Saya termasuk salah satu guru sekaligus penulis dan penggerak literasi, tentunya memiliki tantangan tersendiri. Semakin lama menjadi seorang guru saya semakin tertantang untuk menjadi “lebih dari seorang guru.“ Karena guru zaman sekarang ini harus menyesuaikan diri dengan perkembangan zaman, istilah gaptek dulu pernah saya rasakan. Namun jika kita memiliki tekad dan kemauan yang kuat maka semua itu bukanlah masalah besar.
Sejak saya tergabung menjadi guru penulis sekaligus penggiat literasi pada media guru maupu guru siana, saya menjadi lebih bersemangat melakukan hal-hal baru terlebih jika itu menunjang proses menjadikan kita jauh lebih baik dari sebelumnya. Karena kita lebih banyak melakukan hal-hal yang berkaitan dengan keprofesian dari pada hanya berdiam diri tanpa melakukan apa pun.
Karena itu sebagai guru perlulah kita menanyakan pada anak tentang apa yang mereka sukai dan tidak, hanya saja semua itu kembali pada kita apakah kita mampu mengubah kesukaan mereka dalam pembelajan sehingga kita pun juga menyukainya dan akhirnya terciptalah suasana belajar yang bahagia, gembira dan suka cita.
Itu adalah hal yang paling utama menurut saya di terapkan dalam kelas. Ciptakan suasana hati sedemikian rupa sehingga mampu merubah sikap kita menjadi lebih baik dan mengajar tidak lagi menjadi beban karena berbagai tingkah laku anak.

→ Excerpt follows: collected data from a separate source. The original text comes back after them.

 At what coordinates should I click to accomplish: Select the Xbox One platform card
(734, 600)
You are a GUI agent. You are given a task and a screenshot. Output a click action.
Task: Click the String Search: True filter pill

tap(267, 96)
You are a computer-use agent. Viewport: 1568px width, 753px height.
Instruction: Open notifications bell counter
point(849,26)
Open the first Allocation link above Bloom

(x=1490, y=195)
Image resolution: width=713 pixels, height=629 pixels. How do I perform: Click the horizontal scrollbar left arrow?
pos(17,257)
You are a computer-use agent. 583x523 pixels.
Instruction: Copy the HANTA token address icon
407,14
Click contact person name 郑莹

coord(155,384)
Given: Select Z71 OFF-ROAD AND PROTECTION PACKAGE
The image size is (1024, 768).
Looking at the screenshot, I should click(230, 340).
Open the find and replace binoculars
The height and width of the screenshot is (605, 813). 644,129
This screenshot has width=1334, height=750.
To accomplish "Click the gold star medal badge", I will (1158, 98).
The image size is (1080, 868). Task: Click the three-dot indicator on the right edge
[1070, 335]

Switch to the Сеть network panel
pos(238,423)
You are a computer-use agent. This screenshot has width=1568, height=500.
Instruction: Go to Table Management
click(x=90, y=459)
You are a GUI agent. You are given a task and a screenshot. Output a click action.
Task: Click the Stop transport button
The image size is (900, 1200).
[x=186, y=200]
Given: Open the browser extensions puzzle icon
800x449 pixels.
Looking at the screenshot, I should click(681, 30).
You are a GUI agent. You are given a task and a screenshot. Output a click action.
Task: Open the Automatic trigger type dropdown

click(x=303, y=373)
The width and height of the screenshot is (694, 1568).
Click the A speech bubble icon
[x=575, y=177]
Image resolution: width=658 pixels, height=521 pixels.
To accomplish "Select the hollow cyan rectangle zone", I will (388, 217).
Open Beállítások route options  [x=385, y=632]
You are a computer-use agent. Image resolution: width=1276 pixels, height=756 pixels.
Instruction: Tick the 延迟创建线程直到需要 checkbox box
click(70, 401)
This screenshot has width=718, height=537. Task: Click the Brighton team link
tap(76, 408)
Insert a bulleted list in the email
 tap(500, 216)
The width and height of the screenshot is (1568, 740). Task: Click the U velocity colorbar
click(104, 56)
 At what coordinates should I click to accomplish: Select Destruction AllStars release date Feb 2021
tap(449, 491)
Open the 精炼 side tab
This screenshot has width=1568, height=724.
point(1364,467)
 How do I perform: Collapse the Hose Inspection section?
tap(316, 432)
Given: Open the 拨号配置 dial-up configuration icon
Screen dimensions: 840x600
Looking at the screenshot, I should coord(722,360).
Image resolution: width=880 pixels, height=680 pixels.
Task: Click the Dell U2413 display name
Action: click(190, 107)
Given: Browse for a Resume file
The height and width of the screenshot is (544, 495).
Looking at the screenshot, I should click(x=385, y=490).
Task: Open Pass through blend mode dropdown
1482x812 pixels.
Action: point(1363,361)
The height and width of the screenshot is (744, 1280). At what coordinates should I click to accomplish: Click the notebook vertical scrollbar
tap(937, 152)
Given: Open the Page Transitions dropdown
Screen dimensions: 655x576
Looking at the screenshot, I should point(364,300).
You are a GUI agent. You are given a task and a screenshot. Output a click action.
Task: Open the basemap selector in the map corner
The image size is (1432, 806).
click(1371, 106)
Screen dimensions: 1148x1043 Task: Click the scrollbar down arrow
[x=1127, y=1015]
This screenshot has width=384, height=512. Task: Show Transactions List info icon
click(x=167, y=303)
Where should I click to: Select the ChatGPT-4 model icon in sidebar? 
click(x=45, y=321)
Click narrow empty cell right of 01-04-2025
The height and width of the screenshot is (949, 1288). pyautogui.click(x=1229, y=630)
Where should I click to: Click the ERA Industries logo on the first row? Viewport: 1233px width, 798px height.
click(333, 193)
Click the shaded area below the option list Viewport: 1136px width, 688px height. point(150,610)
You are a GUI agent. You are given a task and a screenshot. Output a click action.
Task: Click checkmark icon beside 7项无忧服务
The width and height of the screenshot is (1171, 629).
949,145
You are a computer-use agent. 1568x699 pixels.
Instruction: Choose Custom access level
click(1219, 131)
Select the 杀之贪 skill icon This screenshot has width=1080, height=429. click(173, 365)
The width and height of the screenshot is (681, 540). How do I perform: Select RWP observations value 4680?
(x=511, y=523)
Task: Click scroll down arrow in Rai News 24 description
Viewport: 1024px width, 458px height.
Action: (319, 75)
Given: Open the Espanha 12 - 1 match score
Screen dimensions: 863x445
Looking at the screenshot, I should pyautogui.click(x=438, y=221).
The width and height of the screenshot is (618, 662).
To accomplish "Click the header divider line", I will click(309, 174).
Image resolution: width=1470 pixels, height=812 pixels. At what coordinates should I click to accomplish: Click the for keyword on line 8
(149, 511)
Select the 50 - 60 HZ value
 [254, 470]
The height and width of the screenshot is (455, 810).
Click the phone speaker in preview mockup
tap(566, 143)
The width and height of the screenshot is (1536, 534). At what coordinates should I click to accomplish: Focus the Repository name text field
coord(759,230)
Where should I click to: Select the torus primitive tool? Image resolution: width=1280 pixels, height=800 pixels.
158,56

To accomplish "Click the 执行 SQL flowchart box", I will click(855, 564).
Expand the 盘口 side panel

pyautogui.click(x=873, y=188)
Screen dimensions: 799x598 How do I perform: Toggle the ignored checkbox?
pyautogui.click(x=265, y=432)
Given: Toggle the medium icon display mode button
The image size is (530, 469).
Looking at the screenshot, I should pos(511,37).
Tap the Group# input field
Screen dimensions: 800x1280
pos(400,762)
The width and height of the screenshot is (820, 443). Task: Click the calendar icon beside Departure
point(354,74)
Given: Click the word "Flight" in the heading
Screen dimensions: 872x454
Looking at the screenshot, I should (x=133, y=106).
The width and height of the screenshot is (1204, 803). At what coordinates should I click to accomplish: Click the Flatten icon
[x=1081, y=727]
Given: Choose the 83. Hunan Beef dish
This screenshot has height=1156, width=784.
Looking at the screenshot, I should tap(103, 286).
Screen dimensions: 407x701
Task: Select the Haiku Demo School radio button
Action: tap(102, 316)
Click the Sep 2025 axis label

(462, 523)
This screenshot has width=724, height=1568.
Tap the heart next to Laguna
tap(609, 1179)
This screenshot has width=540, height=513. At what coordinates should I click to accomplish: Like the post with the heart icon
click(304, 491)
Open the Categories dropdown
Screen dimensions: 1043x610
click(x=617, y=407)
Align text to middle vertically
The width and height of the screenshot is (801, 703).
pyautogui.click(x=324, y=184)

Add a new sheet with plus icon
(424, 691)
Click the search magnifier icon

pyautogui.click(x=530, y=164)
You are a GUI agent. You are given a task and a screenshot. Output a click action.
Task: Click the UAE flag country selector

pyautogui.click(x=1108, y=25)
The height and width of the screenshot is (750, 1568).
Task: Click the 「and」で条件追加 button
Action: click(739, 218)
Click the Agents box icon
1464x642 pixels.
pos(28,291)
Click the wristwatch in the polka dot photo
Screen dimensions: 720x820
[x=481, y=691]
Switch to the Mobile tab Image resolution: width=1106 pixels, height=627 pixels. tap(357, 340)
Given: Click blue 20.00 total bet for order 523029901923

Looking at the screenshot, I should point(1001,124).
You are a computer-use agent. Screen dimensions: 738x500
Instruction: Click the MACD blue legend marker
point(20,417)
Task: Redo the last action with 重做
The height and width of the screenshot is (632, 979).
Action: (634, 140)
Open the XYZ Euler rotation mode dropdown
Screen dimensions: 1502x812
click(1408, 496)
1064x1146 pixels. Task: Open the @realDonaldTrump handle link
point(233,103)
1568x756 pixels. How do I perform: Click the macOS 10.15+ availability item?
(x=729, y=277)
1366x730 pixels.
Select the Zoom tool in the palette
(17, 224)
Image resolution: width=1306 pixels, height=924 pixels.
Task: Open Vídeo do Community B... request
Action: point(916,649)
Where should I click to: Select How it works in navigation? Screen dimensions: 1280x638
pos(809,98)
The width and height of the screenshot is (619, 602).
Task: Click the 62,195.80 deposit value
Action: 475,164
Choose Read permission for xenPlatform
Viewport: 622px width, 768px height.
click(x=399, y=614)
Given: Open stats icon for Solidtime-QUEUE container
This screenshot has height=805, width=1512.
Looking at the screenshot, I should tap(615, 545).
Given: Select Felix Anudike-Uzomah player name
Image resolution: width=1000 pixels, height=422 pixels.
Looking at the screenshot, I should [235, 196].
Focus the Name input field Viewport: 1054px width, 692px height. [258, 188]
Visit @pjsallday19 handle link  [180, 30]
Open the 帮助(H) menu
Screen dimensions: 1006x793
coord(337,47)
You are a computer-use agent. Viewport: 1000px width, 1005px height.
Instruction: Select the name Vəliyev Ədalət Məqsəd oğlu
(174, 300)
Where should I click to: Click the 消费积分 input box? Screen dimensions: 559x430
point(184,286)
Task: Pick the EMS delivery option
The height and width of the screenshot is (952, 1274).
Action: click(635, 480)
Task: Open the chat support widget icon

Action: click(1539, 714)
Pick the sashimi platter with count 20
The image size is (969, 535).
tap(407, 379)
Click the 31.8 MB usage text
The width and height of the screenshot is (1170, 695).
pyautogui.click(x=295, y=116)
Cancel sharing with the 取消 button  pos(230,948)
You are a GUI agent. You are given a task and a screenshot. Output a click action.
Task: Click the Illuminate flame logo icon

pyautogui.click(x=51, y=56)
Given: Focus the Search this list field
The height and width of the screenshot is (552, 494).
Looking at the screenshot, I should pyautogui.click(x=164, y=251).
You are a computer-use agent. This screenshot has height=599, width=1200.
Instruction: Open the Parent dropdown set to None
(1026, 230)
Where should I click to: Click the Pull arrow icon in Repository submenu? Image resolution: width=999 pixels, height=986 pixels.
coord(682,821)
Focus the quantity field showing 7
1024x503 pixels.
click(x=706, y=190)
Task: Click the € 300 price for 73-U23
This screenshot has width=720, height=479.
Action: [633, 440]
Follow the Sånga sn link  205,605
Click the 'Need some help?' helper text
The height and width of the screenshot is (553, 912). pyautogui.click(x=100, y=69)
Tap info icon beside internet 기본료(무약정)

Dari cerita tersebut diatas, jelaslah bahwa mendidik itu tidaklah mudah, beban pendidik bukan hanya pada bagaimana seseorang itu dikatakan guru, namun bisa dikatakan bahwa guru juga dengan tidak sengaja belajar ilmu psikologi anak, bagaimana harus memahami karakter anak, menghadapi dan menyelesaikan masalah mereka.
Terkait mengenai istilah ABK ( Anak Berkebutuhan Khusus ) bukan hanya mengatasi anak yang mengalami keterbelakangan mental saja, tetapi anak yang memiliki tingkah lau yang tidak biasanya juga dapat dikatakan Anak Berkebutuhan Khusus. Untuk itulah saya mengajak Bapak/Ibu para pejuang literasi, mari, mari kita tingkatkan kemampuan dalam menggali potensi dan bakat yang terpendam dalam diri kita masing-masing.